History of the Schlitz-Audubon Nature Center

History Before the Nature Center

Before becoming a nature center, the 185 acres that is now Schlitz Audubon Nature Center was originally a forested area. In the 1800s the property was used to provide lumber and firewood for the Milwaukee area. The Uihlein family purchased the land in 1885 and assigned it to the Schlitz Brewery which was called "Nine Mile Farm" which was turned into a pasture where the brewery delivery horses went to recover from the long days that were spent pulling carriages packed with beer kegs. However, after the widespread use of automobiles the company no longer needed a place for the horses to rest. For decades, the property remained the Schlitz Brewery and became a place where Schlitz employees, sporting and scouting groups and the Uihlein family to relax (see Discussion page for a note).

History After Brewery was not Needed

In the early 1960's, the Uihlein family mentioned selling the property but Dorothy Vallier and community members of Bayside, recommended for the property to become a environmental education center.
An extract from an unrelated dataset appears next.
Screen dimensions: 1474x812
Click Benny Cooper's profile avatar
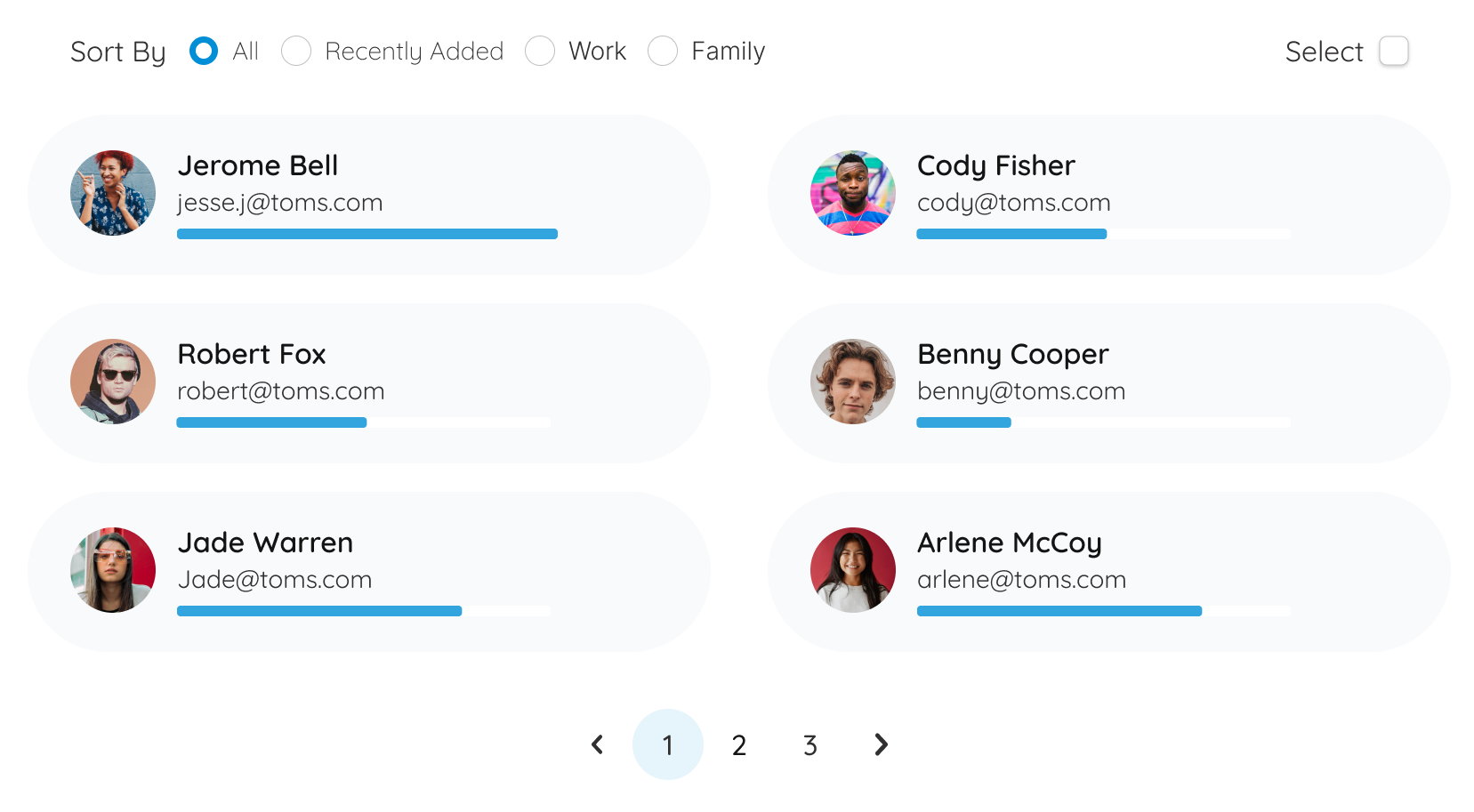(x=852, y=382)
After years of debating, in 1971 the property was dornated to the National Audubon Society and later in 1974 Schlitz Audubon nature Center was opened to the public five days a week.

History of the Nature Center

Now the Schlitz Audubon Nature Center is opened 362 days a year and has many educational programs for all ages. The staff is always working to preserve and restore the land so it is a diverse landscape for wildlife and for the Milwaukee community members to explore.[2]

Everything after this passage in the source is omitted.